First day of 1st grade, being sassy. Turning 30 has been in the back of my mind since I turned 21. At first it was a milestone I dreaded, mostly because that’s what I thought people in their 20s were supposed to do. But as the years went on, I quickly realized that I was not dreading it at all. I was nervous, but I was also excited and curious. So when I was 24 I started planning my 30th birthday. No joke. I wanted a big house, with a pool, on the beach, filled with my friends in it. My dream will become reality in two weeks when friends, family and I will be staying in two big houses, with pools, near the beach in Cabo.
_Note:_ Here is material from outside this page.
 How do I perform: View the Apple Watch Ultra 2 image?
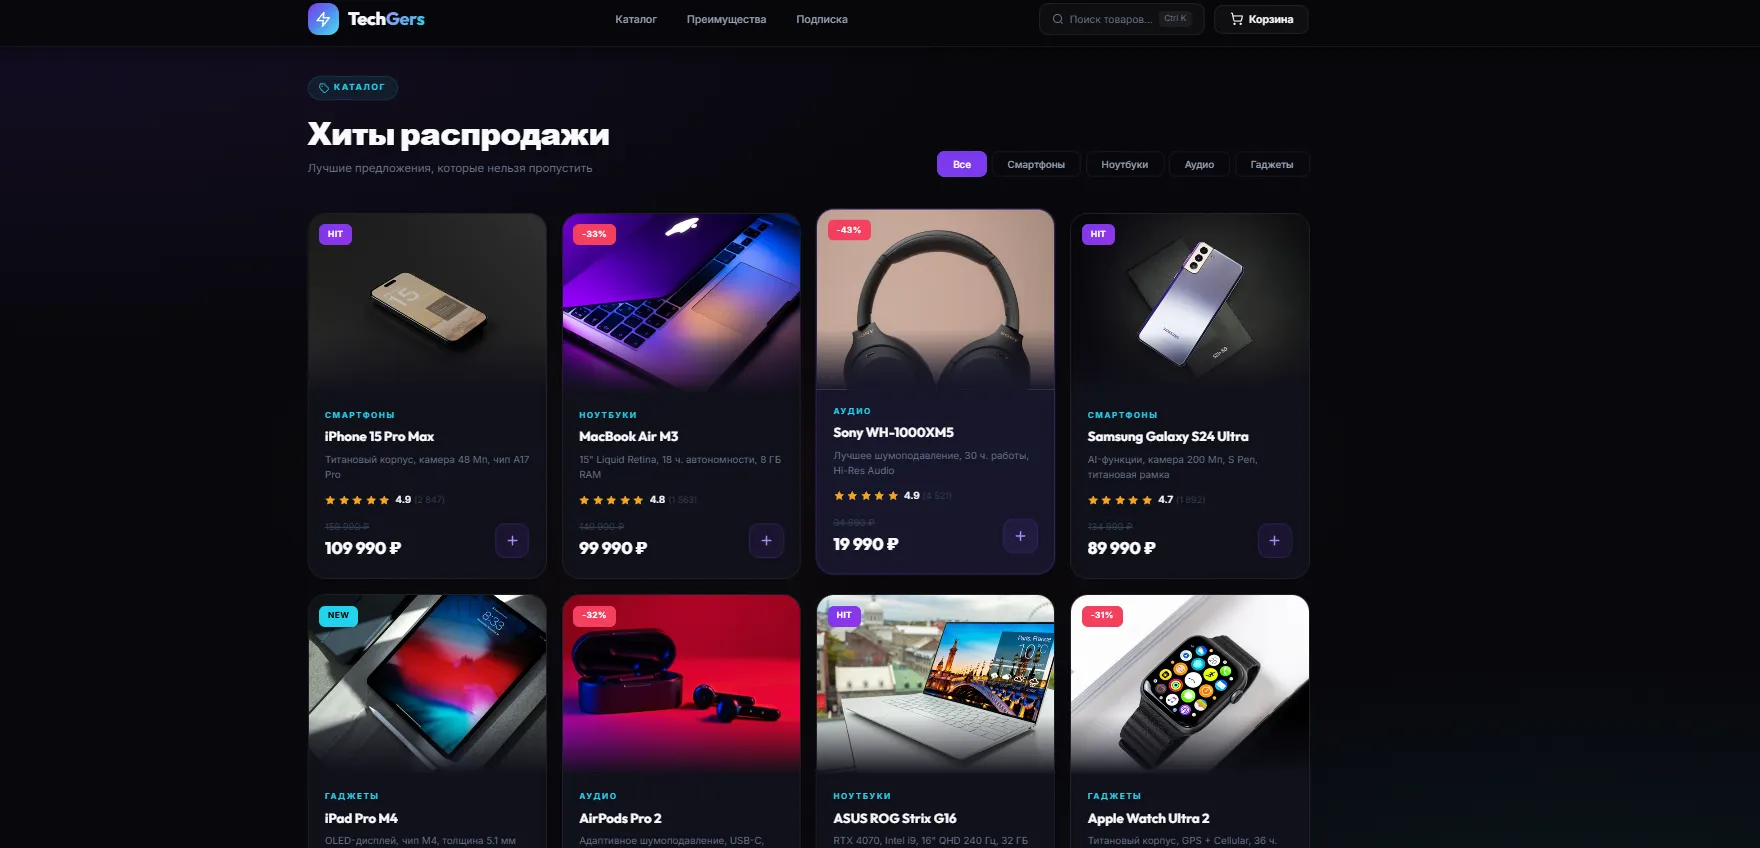pyautogui.click(x=1189, y=684)
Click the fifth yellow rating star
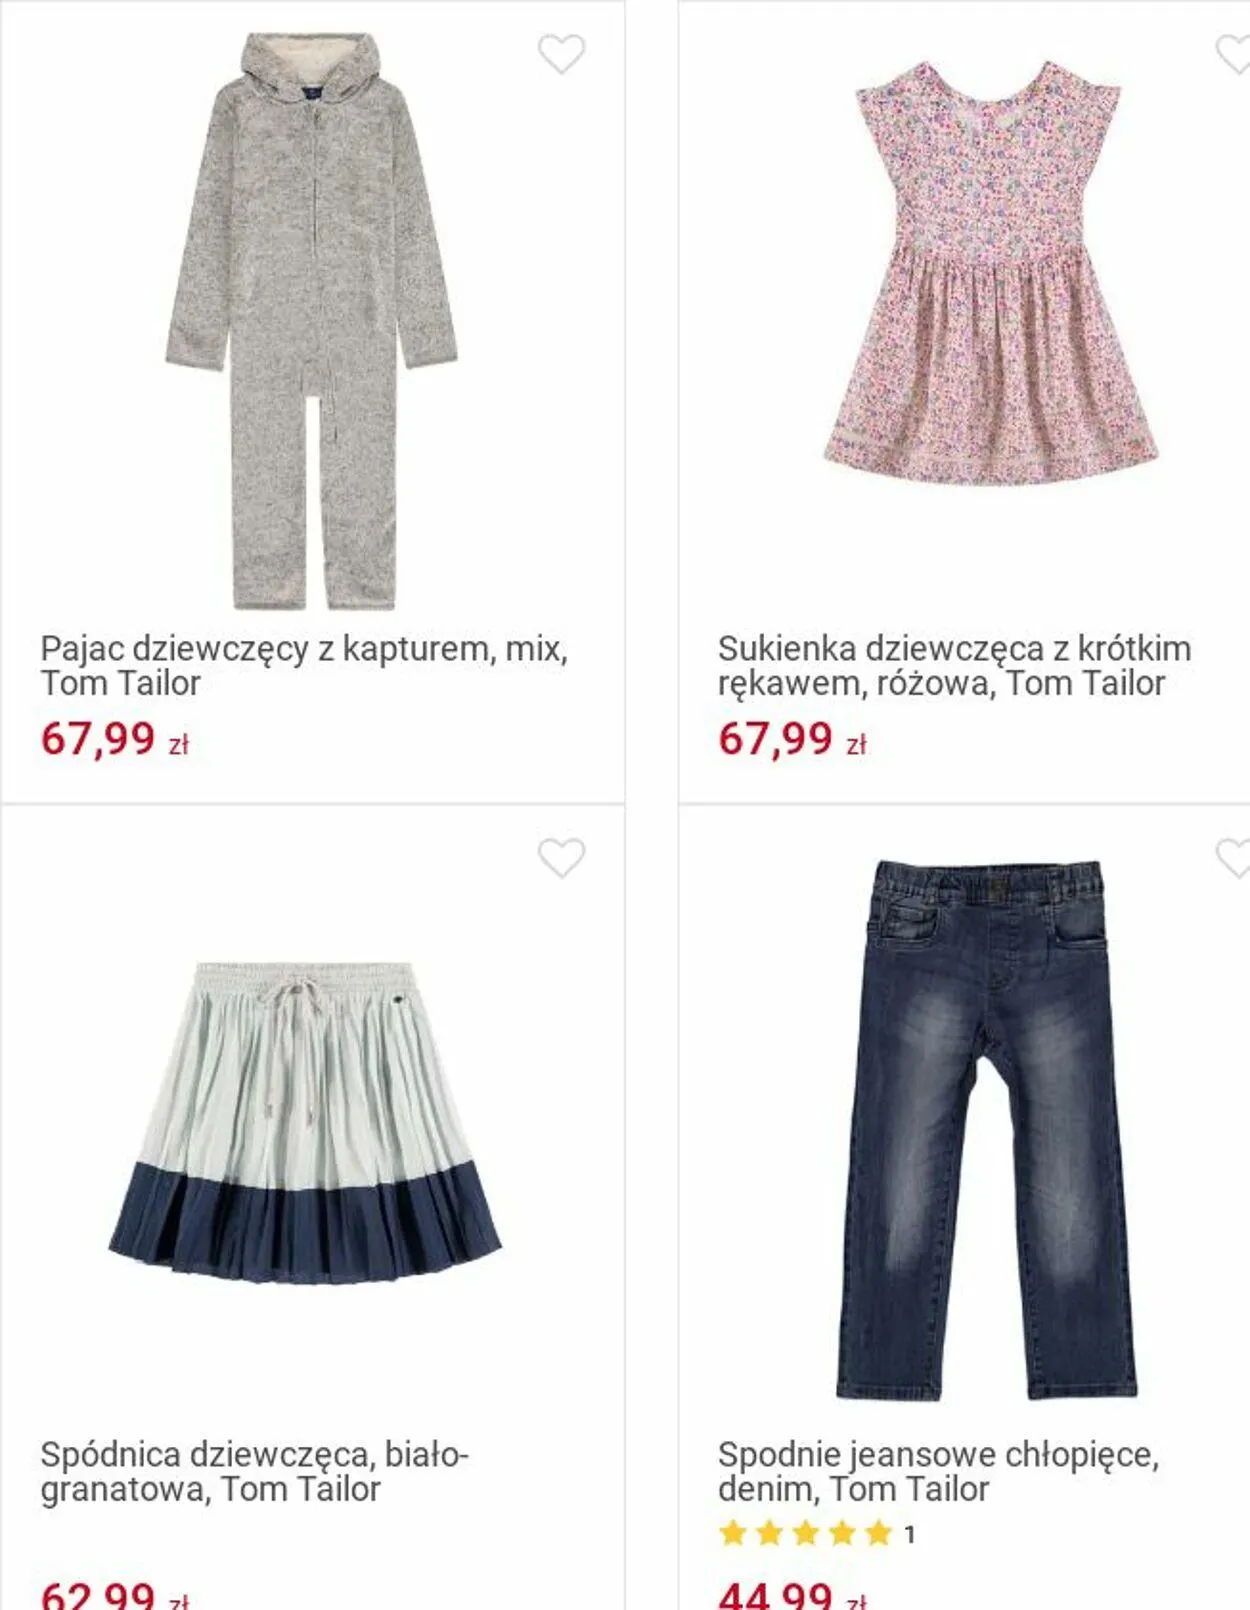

I’m super excited about my party, but I’m more excited about what lies beyond the confetti and tequila of Cabo. I am leaving my 20s embracing and celebrating things about myself and my life that I spent a lot of time condemning myself for in the past. I found a love that is healthy, encouraging, and supportive and I love it. I am not truly passionate about anything, but there are a lot of things that I enjoy doing that bring meaning to my life. I absolutely can not live without sweets. I am a risk taker. I am a planner. I like to be in control. Most of my bad moods can be lifted by listening to music. My body is exactly what I need it to be. I want to be a mom someday and I want to stay at home with my kids. I succeed when I set multiple small goals for myself.

Rob and I.

As I pondered leaving one decade and entering a new one, a lot of ideas for guiding my 30s came to my mind. I whittled down the mass jumble of ideas into three concrete goals:

  • I will strive to be more positive, calm, patient, and less quick to anger. I have already started this change in attitude by being mindful of different little things each week that make me smile. I want to train my mind and eyes to see the positive in everything.
  • I will continue to work towards accepting myself--my body, my “slash” career path (nanny/interior designer/party planner/blogger/website owner/professional driver/whatever is next), and the fact that I don’t have one clear passion.
  • I will be present in my day to day life. I have a tendency to think about the future and unnecessarily stress myself out over things I have no control over. It is a waste of energy and it takes away from cherishing each moment I have in the present.

I will miss my 20s, but I am thoroughly excited to see what adventures this next decade has in store for me.

Having a bit of fun for my 24th birthday!